'''

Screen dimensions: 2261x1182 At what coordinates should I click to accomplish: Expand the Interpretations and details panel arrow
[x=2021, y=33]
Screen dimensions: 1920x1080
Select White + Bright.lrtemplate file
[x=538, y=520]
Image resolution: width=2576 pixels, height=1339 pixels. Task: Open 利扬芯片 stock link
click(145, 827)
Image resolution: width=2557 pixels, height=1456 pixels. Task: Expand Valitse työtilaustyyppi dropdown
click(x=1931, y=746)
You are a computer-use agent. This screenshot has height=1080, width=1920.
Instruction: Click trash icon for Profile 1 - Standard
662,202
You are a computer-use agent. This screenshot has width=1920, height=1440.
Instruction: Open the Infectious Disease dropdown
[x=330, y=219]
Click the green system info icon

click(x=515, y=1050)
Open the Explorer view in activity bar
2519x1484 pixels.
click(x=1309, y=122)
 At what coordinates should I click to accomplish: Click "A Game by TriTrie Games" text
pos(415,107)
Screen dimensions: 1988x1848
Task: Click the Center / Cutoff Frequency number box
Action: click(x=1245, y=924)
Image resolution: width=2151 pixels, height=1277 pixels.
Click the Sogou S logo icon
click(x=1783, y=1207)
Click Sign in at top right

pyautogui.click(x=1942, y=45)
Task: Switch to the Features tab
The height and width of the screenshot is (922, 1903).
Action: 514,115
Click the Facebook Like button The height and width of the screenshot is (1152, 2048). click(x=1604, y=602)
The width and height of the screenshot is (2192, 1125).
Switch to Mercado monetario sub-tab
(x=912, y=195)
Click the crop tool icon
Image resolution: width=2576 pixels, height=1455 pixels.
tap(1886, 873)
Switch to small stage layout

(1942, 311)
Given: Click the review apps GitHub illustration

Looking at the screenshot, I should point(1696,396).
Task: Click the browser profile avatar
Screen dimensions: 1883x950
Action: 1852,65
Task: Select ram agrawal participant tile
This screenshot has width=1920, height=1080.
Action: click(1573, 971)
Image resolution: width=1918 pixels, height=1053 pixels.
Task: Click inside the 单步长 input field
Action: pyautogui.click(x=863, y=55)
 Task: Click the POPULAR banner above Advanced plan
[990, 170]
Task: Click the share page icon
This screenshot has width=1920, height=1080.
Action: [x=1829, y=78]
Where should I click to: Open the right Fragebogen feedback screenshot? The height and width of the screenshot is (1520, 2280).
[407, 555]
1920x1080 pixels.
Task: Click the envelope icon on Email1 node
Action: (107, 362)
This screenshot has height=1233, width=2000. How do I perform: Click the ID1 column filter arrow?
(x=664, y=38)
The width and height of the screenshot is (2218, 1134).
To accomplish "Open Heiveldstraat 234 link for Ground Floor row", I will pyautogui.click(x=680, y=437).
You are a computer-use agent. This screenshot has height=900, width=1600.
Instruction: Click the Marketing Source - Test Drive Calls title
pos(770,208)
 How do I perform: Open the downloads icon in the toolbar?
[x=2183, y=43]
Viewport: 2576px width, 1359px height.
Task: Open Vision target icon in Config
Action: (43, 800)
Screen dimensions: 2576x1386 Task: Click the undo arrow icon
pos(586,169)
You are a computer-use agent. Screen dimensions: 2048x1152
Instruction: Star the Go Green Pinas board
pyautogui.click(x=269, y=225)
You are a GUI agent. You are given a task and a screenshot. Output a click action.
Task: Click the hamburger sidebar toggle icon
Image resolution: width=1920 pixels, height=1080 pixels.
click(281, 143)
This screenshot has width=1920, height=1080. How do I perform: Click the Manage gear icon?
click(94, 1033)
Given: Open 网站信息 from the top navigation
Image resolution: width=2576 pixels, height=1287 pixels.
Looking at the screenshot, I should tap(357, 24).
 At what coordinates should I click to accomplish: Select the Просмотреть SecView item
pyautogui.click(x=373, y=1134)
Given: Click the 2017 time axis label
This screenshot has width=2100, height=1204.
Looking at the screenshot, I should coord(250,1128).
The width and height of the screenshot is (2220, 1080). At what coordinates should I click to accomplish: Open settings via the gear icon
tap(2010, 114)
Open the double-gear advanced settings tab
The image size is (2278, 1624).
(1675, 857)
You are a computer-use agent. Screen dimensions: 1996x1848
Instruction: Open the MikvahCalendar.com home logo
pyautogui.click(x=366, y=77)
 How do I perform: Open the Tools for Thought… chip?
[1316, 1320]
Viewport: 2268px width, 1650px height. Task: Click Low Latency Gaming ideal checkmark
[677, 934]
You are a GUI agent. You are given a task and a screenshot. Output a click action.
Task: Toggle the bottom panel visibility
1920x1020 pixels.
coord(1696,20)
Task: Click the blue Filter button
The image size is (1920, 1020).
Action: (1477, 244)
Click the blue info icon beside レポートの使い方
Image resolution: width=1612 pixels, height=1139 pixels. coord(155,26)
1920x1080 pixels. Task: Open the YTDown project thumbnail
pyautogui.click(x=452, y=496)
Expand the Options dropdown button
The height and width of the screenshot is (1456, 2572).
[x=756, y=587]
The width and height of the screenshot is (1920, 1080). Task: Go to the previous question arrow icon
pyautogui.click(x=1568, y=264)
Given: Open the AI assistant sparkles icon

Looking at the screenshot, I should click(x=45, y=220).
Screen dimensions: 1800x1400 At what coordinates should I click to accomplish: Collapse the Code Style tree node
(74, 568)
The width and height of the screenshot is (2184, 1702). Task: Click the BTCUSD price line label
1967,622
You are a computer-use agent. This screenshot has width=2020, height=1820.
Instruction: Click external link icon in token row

'''

Retype the listing above, word for word, from its first line to the line containing "Click the crop tool icon", both ends included.

**Task output:**
Screen dimensions: 2261x1182 At what coordinates should I click to accomplish: Expand the Interpretations and details panel arrow
[x=2021, y=33]
Screen dimensions: 1920x1080
Select White + Bright.lrtemplate file
[x=538, y=520]
Image resolution: width=2576 pixels, height=1339 pixels. Task: Open 利扬芯片 stock link
click(145, 827)
Image resolution: width=2557 pixels, height=1456 pixels. Task: Expand Valitse työtilaustyyppi dropdown
click(x=1931, y=746)
You are a computer-use agent. This screenshot has height=1080, width=1920.
Instruction: Click trash icon for Profile 1 - Standard
662,202
You are a computer-use agent. This screenshot has width=1920, height=1440.
Instruction: Open the Infectious Disease dropdown
[x=330, y=219]
Click the green system info icon

click(x=515, y=1050)
Open the Explorer view in activity bar
2519x1484 pixels.
click(x=1309, y=122)
 At what coordinates should I click to accomplish: Click "A Game by TriTrie Games" text
pos(415,107)
Screen dimensions: 1988x1848
Task: Click the Center / Cutoff Frequency number box
Action: click(x=1245, y=924)
Image resolution: width=2151 pixels, height=1277 pixels.
Click the Sogou S logo icon
click(x=1783, y=1207)
Click Sign in at top right

pyautogui.click(x=1942, y=45)
Task: Switch to the Features tab
The height and width of the screenshot is (922, 1903).
Action: 514,115
Click the Facebook Like button The height and width of the screenshot is (1152, 2048). click(x=1604, y=602)
The width and height of the screenshot is (2192, 1125).
Switch to Mercado monetario sub-tab
(x=912, y=195)
Click the crop tool icon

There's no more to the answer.